SUPPLIED TEXT:
<<<<
Sticky stork's-bill is very similar in appearance to common stork's-bill, especially the coastal variety of that species, E. cicutarium ssp. dunense. The key features to look out for are the dense glandular hairs on the pedicels and sepals of E. lebelii, the greyish appearance of its leaves, the pale flowers which are usually in pairs, rather than groups, and the apical pit of the mericarp, which is not surrounded by a ridge and groove. The petals must be unspotted. Confirmation can be made by a chromosome count.

Musk stork's-bill is sometimes very glandular and sticky, but the leaflets of its pinnate leaves are almost entire, and it has large, pink flowers.

==Taxonomy==
The name Erodium lebelii was coined by the French botanist Claude Thomas Alexis Jordan in the Classe des Sciences publication of the Academy of Sciences, Literature and Arts of Lyon 1851, which is not currently available on the society's website. Although Jordan created an enormous herbarium, the type specimens are all British material, housed at the Natural History Museum in London. Over the years there has been much confusion about which stork's-bills should be considered species, but the currently accepted account was worked out by Charlotte Henriette Andreas (1910–1989) in 1947, although she used the name E. glandulosum for E. lebelii.
>>>>
WHAT YOU NEED TO DO:
Please answer these questions from the stork's-bill text:
1. Which species is sticky stork's-bill very similar to in appearance?
2. What kind of flowers does musk stork's-bill have?
3. Where are the type specimens of Erodium lebelii housed?
The material after this point is separate from the stork's-bill text.

SUPPLIED MATERIAL:
<<<<
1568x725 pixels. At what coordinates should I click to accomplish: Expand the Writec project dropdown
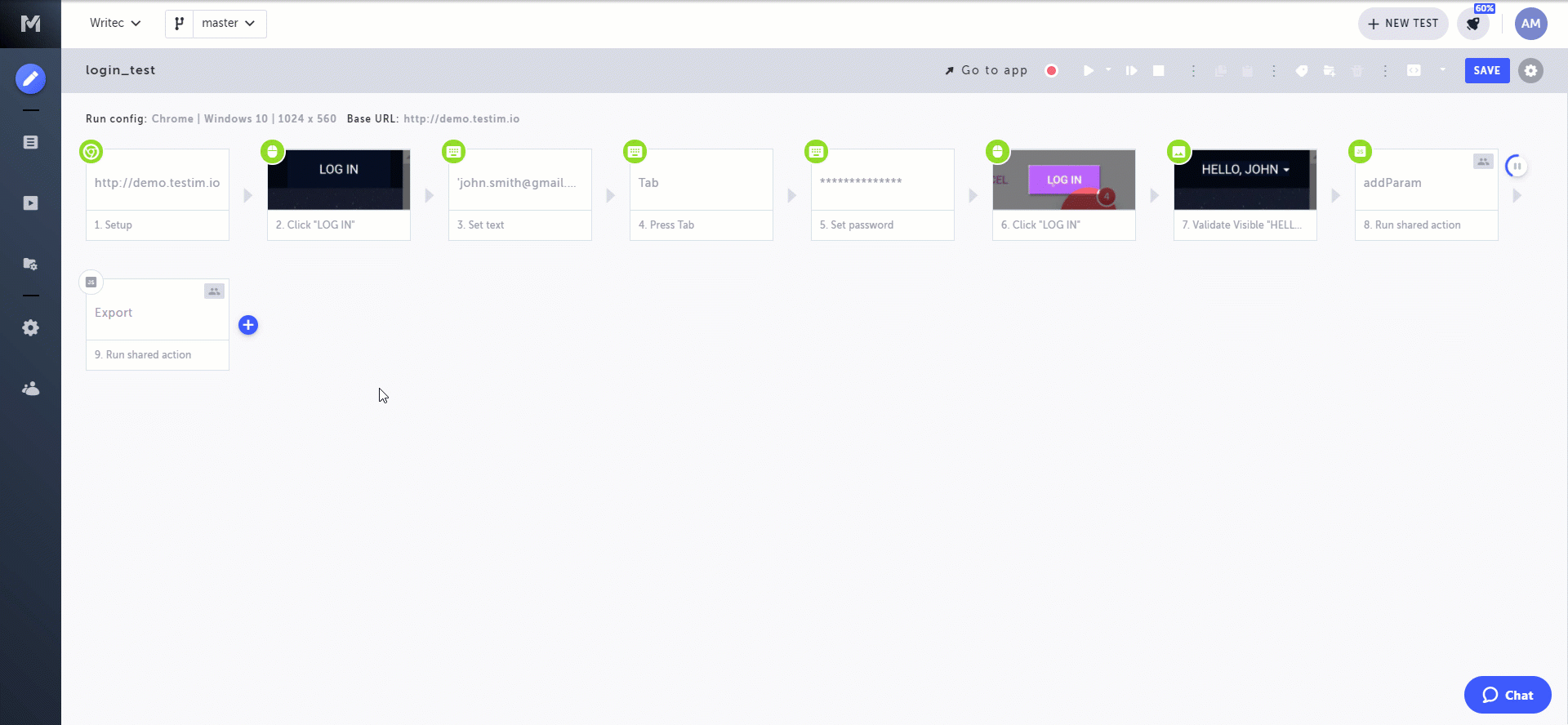115,23
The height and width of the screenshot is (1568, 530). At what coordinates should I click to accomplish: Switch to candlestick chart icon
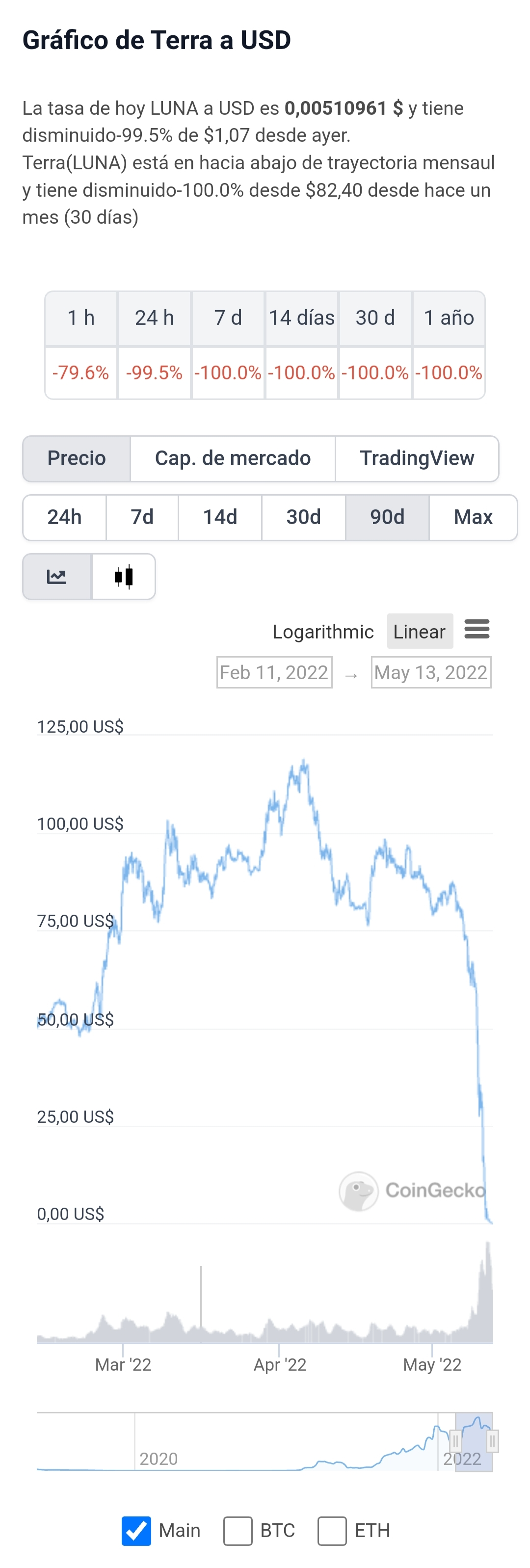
>>>>
THE COMPLETED TASK:
1. Common stork's-bill, especially its coastal variety, E. cicutarium ssp. dunense.
2. Large, pink flowers.
3. At the Natural History Museum in London.